I integrated Cloudflare Workers to route API calls safely, hid the API key from the plugin code entirely, and built in protection against prompt injection attacks.
Results
Five to ten designers started using the plugin regularly. Poor-quality drafts stopped making it to client presentations. The bottleneck I'd been worried about disappeared. The plugin's success led to four more content ops tools being built at the agency.
I handed the tool over to the design team when I left Flying Bisons. I'm now developing a similar tool independently.
What I learned
AI is a lever. Point it at technology, not people.
Working with AI requires patience and a lot of iterations. Especially when you're learning something from scratch. The high iteration count isn't a sign of failure — it's the cost of learning something you had no prior knowledge of. You have to love the process. But once you do — boy, the sky is the limit.
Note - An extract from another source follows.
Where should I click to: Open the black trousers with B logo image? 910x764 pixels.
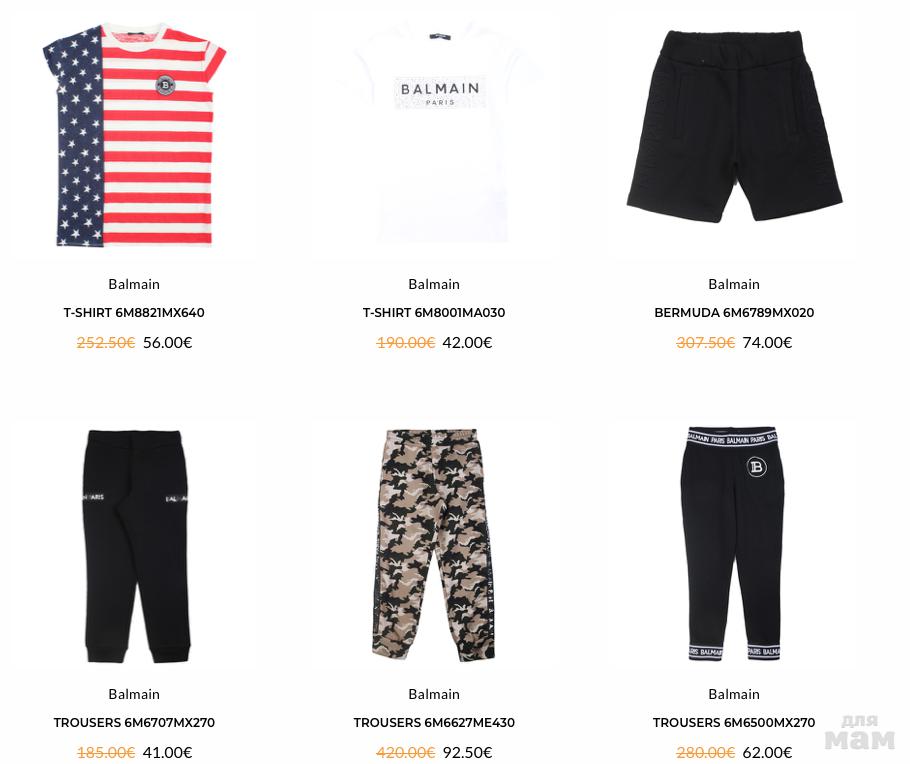(x=734, y=545)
Some people assume a tool like this replaces the UX writer. I'd push back on that. Writing microcopy is maybe 20% of the job. The rest is tracking flows and finding communication pain points — places where copy is missing, where there's too much of it, or where what's there simply doesn't fit the moment. Should this label exist at all? Does this screen need any text, or would removing it solve the problem faster? Those are judgment calls, and they require someone accountable for the answer. When I asked designers whether they'd want to make them, the answer was consistent: no. Some were open to writing and willing to learn — but they weren't strong writers. And none of them wanted the responsibility that comes with owning content decisions.
UX writing isn't being replaced by AI. It might be squeezed by full-stack designers who pick up content skills — but the logic runs both ways: a UX writer who learns to design covers that ground too.
And for what it's worth — I'm still a little surprised by how well it turned out.
Technology scales better than heroics — and better than headcount.